A single stretch of the material below is to be transcribed exactly, starting at the line with "Mercearia (51, 548)" and ending after the line with "זרי כלה + קישוט רכב לחתונה (129, 2461)".

* **INFORMATION SUPPLIED**:

★ ★ ★ ★ ★ ★ ★

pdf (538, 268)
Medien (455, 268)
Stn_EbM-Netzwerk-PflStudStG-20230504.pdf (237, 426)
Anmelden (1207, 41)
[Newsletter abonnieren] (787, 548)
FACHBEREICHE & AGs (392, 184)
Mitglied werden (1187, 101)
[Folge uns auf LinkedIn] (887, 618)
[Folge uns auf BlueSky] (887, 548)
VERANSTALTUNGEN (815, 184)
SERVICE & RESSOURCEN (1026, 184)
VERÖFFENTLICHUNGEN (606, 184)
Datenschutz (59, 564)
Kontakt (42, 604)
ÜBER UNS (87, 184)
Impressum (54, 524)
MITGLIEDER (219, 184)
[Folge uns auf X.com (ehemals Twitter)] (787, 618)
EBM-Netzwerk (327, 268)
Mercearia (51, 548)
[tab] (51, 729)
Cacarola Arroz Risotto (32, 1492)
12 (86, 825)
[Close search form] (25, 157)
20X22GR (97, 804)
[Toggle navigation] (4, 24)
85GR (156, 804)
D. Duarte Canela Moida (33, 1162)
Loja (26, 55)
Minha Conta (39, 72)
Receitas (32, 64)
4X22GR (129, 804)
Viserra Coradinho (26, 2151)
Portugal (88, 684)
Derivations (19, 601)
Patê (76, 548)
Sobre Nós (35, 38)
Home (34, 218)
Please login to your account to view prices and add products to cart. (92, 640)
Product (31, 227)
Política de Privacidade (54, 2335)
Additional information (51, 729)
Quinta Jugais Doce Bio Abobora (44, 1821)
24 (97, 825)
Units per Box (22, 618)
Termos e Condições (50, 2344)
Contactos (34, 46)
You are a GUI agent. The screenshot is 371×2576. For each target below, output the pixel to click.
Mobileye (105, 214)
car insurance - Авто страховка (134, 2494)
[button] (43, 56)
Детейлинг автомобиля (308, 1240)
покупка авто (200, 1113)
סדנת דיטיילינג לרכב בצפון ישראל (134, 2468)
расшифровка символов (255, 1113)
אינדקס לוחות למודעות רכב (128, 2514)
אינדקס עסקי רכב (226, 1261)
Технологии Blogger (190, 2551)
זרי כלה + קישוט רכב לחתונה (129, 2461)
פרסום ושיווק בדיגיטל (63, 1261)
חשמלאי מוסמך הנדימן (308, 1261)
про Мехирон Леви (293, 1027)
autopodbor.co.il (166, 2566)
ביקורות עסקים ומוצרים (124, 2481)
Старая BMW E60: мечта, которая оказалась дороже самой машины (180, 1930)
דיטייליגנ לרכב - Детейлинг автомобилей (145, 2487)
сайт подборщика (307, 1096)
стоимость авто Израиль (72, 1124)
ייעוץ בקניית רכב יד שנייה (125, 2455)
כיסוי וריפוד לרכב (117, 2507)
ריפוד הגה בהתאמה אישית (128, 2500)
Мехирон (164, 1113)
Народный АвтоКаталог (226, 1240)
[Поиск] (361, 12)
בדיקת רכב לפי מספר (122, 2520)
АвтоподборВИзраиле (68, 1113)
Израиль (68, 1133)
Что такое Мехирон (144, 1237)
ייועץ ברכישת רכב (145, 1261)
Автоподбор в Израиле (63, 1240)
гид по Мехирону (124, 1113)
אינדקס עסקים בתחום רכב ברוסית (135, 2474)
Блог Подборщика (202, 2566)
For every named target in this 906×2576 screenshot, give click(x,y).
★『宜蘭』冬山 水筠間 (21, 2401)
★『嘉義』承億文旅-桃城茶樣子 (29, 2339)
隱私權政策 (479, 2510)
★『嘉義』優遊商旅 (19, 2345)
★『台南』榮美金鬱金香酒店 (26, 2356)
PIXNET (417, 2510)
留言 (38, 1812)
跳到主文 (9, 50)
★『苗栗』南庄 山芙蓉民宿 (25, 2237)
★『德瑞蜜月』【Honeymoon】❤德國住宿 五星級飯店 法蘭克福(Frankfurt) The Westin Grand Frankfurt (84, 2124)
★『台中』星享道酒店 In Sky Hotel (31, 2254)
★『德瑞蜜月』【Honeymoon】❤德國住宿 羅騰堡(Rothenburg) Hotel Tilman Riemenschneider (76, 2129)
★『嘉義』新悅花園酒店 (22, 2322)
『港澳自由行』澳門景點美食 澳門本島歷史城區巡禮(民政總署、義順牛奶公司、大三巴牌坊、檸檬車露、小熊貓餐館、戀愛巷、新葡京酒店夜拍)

★ ★ ★ ★ ★ ★ ★

* **THE ANSWER**:
Mercearia (51, 548)
[tab] (51, 729)
Cacarola Arroz Risotto (32, 1492)
12 (86, 825)
[Close search form] (25, 157)
20X22GR (97, 804)
[Toggle navigation] (4, 24)
85GR (156, 804)
D. Duarte Canela Moida (33, 1162)
Loja (26, 55)
Minha Conta (39, 72)
Receitas (32, 64)
4X22GR (129, 804)
Viserra Coradinho (26, 2151)
Portugal (88, 684)
Derivations (19, 601)
Patê (76, 548)
Sobre Nós (35, 38)
Home (34, 218)
Please login to your account to view prices and add products to cart. (92, 640)
Product (31, 227)
Política de Privacidade (54, 2335)
Additional information (51, 729)
Quinta Jugais Doce Bio Abobora (44, 1821)
24 (97, 825)
Units per Box (22, 618)
Termos e Condições (50, 2344)
Contactos (34, 46)
You are a GUI agent. The screenshot is 371×2576. For each target below, output the pixel to click.
Mobileye (105, 214)
car insurance - Авто страховка (134, 2494)
[button] (43, 56)
Детейлинг автомобиля (308, 1240)
покупка авто (200, 1113)
סדנת דיטיילינג לרכב בצפון ישראל (134, 2468)
расшифровка символов (255, 1113)
אינדקס לוחות למודעות רכב (128, 2514)
אינדקס עסקי רכב (226, 1261)
Технологии Blogger (190, 2551)
זרי כלה + קישוט רכב לחתונה (129, 2461)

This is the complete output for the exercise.